By Patricia Volk
One summer day, I got a call at work from the deputy editor of The New York Times Magazine. He'd read some columns I'd freelanced and wanted to meet for lunch. The maître d' at La Goulue led me to a table. Two of the handsomest men I've ever seen rose and introduced themselves. The blond one looked like F. Scott Fitzgerald, only manlier. The dark one looked like the young Norman Mailer, only taller. I ordered salmon and we chatted, but for the life of me, I couldn't figure out why Ken and Bruce were taking me to lunch. As we left the restaurant, Ken turned to me and said, "How'd you like to write an On Language column? William Safire is going on vacation."
"Sure," I said, thinking, Isn't he nice? Who wouldn't want to write an On Language column?
Two weeks later, on a Friday afternoon, the phone rang. "How's the column coming?" Ken said. "It's due Tuesday."

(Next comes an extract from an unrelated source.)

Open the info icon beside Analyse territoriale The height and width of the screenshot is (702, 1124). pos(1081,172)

I hadn't realized I'd been given the assignment. How on earth could I write an On Language column? I read and worshipped William Safire. William Safire was a genius. William Safire not only plugged into the Zeitgeist, he created the Zeitgeist. He had a weekly column at the magazine of record. I got a 53 on the geometry regents. I was no William Safire.
I hung up the phone and told myself, You gotta do this. It's Friday. Go to the library. Read everything you can on semantics. Read Noam Chomsky. Study linguistics and etymology. Read Roget's Thesaurus and The Elements of Style. You may never get a chance like this again. If you don't write a William Safire On Language, you'll regret it every waking day of your life. You have four days in which to become a genius.
I couldn't move.
I was paralyzed.
The kids wanted lunch. Mashing mayonnaise into tuna, it occurred to me: Wait a minute. They didn't ask you to do this because you write like William Safire. You don't write anything like William Safire, and they know that. They asked you to do this because they liked something you wrote. They met you. They talked to you. They've read your stuff. You don't have to be somebody else. You can be you.

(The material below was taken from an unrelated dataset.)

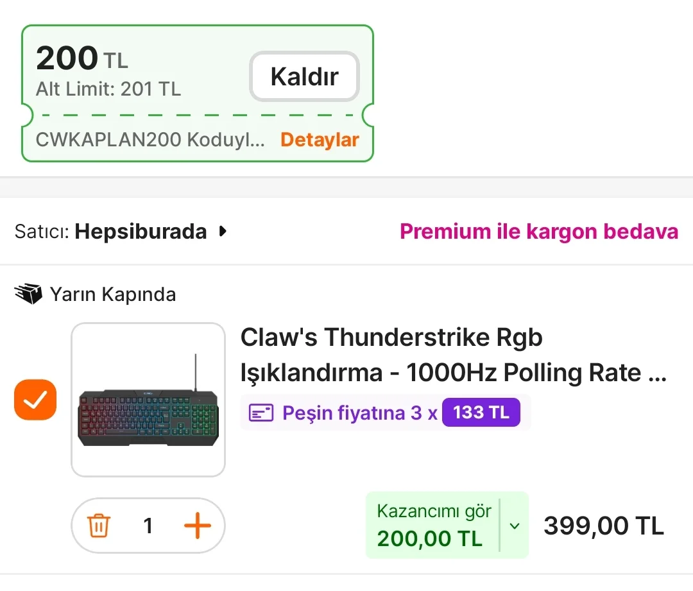693x591 pixels.
Task: Click the Kaldır button on the coupon
Action: pos(304,77)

I sat down and wrote the column. I wrote it in my own voice, which has pretty much nothing in common with William Safire's. That day, I understood that if somebody asks me to write something, it's because they like what they think I'll do, not because they want me to write like somebody else. I never felt that gut-rocking panic again.
Ken liked the column. I got more assignments. His estimate of my ability was more generous than mine. He saw something I was too close to me to see. We think we know what we can do. Happily, luckily, blessedly, the Kens in our lives know better.